EXCERPT TO READ:
__________

Results from a survey conducted by specialist legal service Motorcycle Law Scotland have challenged the mythical reputation that bikers have for behaving irresponsibly on the roads and revealed that an overwhelming majority of motorcyclists want to see improvements in road safety and training.
The survey also showed that demand for safety initiatives like Bikesafe Scotland, which offer police-accompanied rides to improve riders’ skills, has reached record levels in some areas, prompting solicitor Brenda Mitchell to appeal to the Scottish Government and local authorities to get fully behind the schemes and provide them with better support to grow.
The comments and findings come during Road Safety Week (21st – 27th November). The main findings from the survey of motorcyclists and Freedom of Information requests to police forces across Scotland are:
- 92% of motorcyclists surveyed agreed with the statement “more needs to be done to ensure motorcyclists are safe on the road”.
- Safety on the road is the number one concern for 83% of riders surveyed.
- Demand for advanced training is high. 86% would consider taking an advanced rider course. Demand for police accompanied rides in Fife has reached a record high (98 bikers took the scheme), the numbers taking the scheme in Lothian and Borders has doubled (from 34 to 69) and 2010 and 2011 were the busiest years for Grampian’s scheme (181 for 2010 and 146 in 2011).
- Most police forces receive no extra funding for Bikesafe Scotland, it is met out of existing budgets.
- 92% of those surveyed would prefer a specialist legal service such as Motorcycle Law Scotland to handle their accident claim.
Commenting on the survey’s findings, Brenda Mitchell, lead solicitor for Motorcycle Law Scotland and a keen motorcyclist, said: “This survey really tackles head on the myth that motorcyclists in general are not concerned with road safety. Safety is paramount and from our survey it’s clear that motorcyclists think it is too.
“More needs to be done to ensure that motorcyclists get access to the best possible training. More training will mean a more responsible approach to using our roads and will help to reduce accidents.
“It’s a simple concept that works and initiatives like Bikesafe Scotland and Around the Corner do fantastic work. We need to support and grow these initiatives to have the best chance of reducing accidents on our roads.
“There is a growing demand for post-test training. The Scottish Government and local authorities need to get fully behind these initiatives and lend their support. Even the insurance industry should consider the findings and support incentive schemes by linking insurance premium reduction to advanced rider training.”
Commenting on the fact that 92% of those surveyed would prefer a specialist legal service like Motorcycle Law Scotland to handle their accident claim, Brenda added: “Motorcycle Law Scotland offers a specialist legal service for motorcyclists by motorcyclists. We’re passionate about motorcycling and with expertise in motorcycle accident law, it makes for the provision of a first-class service.
“Understanding motorcycle dynamics and control can make a huge difference to the outcome of a case. Motorcyclists do have different needs and requirements and, as vulnerable road users, deserve the best possible legal representation which can only come from specialisation.”
Inspector John Beresford, head of the motorcycle section at Lothian and Borders Police, said: “Over the years we have seen an increase in popularity of Bikesafe and a very positive response to our 'Around the Corner' campaign.
“Training and better information are a key element to improving road safety. At Lothian and Borders, we try to work with riders as closely as possible to influence and improve attitudes and behaviour.

__________

RECORD LIST:
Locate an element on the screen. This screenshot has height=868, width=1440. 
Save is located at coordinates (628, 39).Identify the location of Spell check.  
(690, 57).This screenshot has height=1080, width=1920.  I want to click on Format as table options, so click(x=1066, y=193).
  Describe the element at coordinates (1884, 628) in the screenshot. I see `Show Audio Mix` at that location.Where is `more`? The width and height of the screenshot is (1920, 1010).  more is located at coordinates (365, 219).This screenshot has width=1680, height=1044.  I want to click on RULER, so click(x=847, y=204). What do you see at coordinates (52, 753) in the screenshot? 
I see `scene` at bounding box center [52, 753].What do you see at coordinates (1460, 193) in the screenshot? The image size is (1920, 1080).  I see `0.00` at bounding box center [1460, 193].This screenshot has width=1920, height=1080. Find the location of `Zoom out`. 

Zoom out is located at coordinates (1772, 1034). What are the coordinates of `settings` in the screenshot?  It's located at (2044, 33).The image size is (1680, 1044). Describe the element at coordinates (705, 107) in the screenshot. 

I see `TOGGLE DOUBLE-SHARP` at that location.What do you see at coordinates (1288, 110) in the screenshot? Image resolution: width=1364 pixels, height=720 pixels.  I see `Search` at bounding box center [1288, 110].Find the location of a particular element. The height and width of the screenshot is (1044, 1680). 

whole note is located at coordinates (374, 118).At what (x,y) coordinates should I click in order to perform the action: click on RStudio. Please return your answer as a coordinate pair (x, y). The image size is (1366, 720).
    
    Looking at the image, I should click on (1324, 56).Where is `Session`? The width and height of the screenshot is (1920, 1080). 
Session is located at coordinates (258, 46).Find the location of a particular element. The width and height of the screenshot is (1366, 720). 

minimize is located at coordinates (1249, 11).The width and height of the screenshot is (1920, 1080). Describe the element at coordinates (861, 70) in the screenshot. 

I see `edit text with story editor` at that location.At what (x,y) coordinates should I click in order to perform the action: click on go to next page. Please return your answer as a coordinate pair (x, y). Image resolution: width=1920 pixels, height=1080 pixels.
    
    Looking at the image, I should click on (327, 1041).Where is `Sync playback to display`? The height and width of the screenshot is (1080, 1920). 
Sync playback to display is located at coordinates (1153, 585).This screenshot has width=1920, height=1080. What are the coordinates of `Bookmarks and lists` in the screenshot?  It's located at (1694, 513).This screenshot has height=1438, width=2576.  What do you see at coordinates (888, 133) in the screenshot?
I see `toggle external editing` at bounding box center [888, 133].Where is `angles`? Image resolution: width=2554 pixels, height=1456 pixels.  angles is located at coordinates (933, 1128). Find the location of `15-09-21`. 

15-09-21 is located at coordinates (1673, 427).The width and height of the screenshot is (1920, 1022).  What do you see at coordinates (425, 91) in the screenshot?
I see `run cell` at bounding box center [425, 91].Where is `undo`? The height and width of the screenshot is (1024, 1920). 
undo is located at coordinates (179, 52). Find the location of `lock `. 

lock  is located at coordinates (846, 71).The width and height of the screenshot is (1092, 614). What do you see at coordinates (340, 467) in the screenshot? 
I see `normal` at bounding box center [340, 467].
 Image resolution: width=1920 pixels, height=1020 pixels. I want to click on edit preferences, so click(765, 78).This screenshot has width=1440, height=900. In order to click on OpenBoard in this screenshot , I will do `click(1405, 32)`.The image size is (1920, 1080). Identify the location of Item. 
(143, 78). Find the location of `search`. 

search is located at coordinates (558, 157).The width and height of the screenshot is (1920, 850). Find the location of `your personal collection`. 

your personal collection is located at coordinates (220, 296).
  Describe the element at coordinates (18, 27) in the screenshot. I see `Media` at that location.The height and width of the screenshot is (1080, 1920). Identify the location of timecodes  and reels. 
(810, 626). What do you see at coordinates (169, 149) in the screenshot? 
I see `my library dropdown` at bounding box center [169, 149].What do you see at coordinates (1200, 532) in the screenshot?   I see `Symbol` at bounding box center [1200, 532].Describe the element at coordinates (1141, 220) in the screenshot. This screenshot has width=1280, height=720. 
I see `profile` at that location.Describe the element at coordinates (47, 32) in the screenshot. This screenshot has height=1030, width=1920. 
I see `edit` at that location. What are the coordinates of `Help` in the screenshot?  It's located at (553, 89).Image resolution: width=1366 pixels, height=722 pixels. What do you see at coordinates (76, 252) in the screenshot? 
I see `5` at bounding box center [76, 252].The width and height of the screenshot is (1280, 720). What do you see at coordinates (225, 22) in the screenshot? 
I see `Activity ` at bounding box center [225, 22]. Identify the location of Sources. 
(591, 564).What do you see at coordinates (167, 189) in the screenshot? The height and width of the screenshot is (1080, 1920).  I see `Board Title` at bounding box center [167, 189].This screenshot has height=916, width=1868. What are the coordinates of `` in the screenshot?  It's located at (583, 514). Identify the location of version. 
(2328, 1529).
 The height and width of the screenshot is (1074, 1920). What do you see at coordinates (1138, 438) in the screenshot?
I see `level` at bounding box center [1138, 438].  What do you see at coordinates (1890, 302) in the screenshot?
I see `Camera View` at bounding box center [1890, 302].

__________

TASK INSTRUCTIONS:
#1 How would you summarize the article on the motorcycle safety survey in two sentences?
#2 Answer these from the article on the motorcycle safety survey:
(a) What percentage of surveyed riders named safety on the road as their number one concern?
(b) How many bikers took Grampian's scheme in 2010?
(c) Who is head of the motorcycle section at Lothian and Borders Police?
#3 For which areas does the article on the motorcycle safety survey give figures on police-accompanied rides?
The listing is separate material, unrelated to the article on the motorcycle safety survey.

PER-TASK OUTPUTS:
#1 A survey by Motorcycle Law Scotland challenged the reputation bikers have for irresponsible riding and found that an overwhelming majority of motorcyclists want better road safety and training. Demand for schemes like Bikesafe Scotland has reached record levels in some areas, so solicitor Brenda Mitchell urged the Scottish Government and local authorities to support them more fully.

#2
(a) 83%
(b) 181
(c) Inspector John Beresford

#3
- Fife
- Lothian and Borders
- Grampian